- [Task]
Write out the records below word for word and leave out the pictures.

- [Data for processing]
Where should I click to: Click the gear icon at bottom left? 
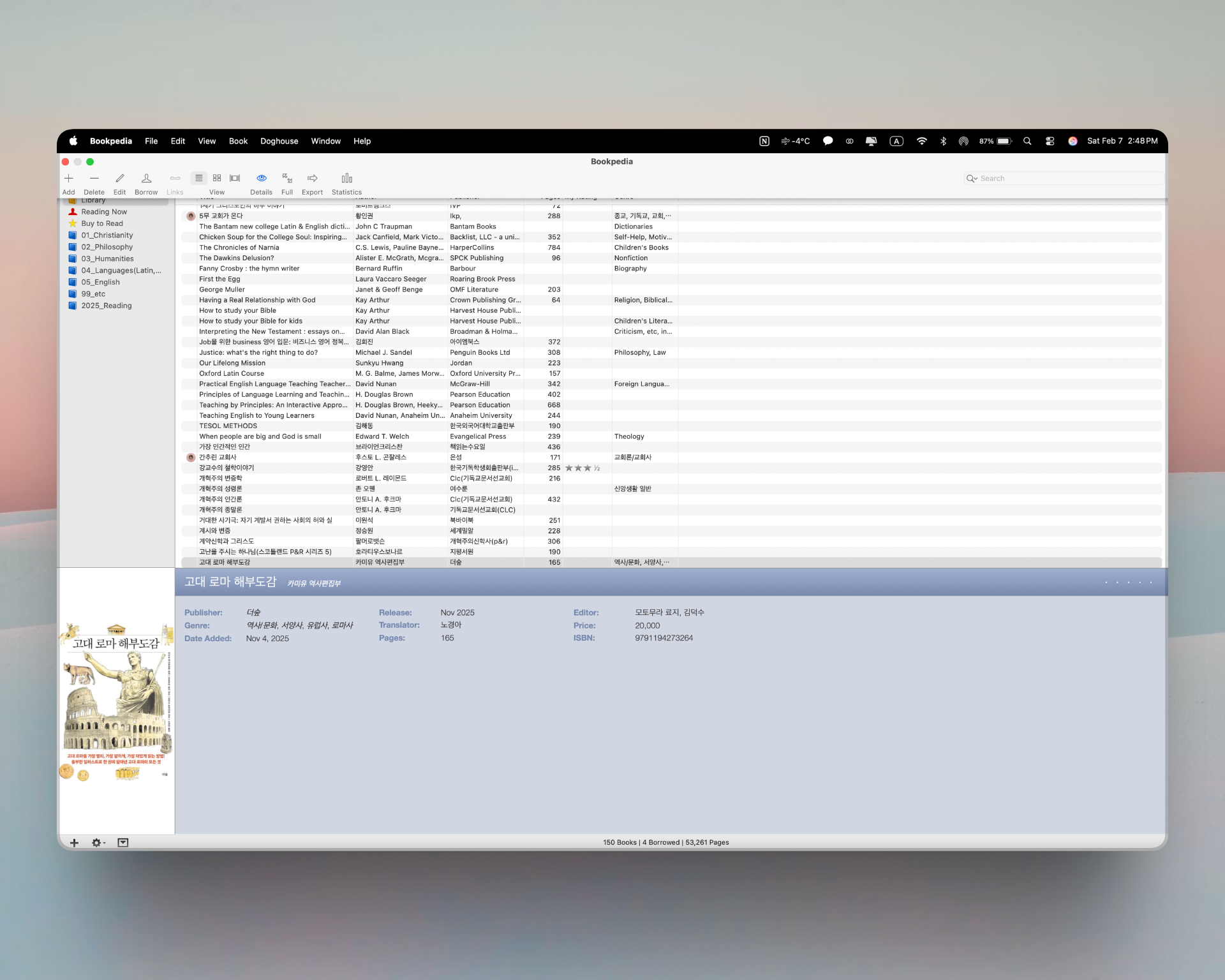pyautogui.click(x=97, y=843)
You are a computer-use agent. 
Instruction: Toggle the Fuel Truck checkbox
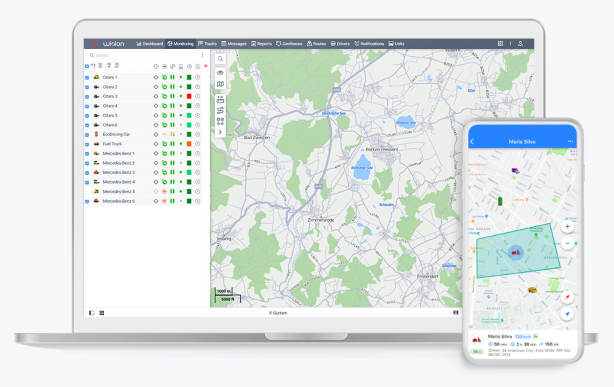click(87, 144)
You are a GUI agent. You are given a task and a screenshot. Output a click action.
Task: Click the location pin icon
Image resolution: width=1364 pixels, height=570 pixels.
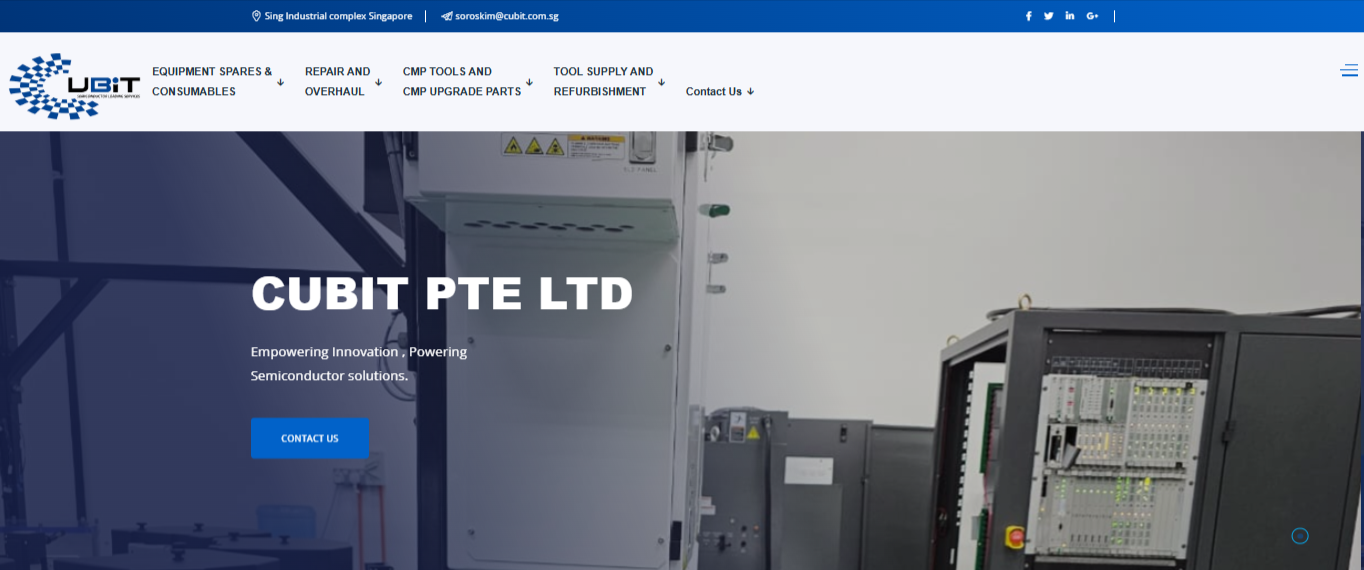256,16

- [The reply]
Where should I click to: Click the gear icon at bottom left? 
pyautogui.click(x=97, y=843)
You are a computer-use agent. 
Instruction: Toggle the Fuel Truck checkbox
click(87, 144)
You are a GUI agent. You are given a task and a screenshot. Output a click action.
Task: Click the location pin icon
Image resolution: width=1364 pixels, height=570 pixels.
256,16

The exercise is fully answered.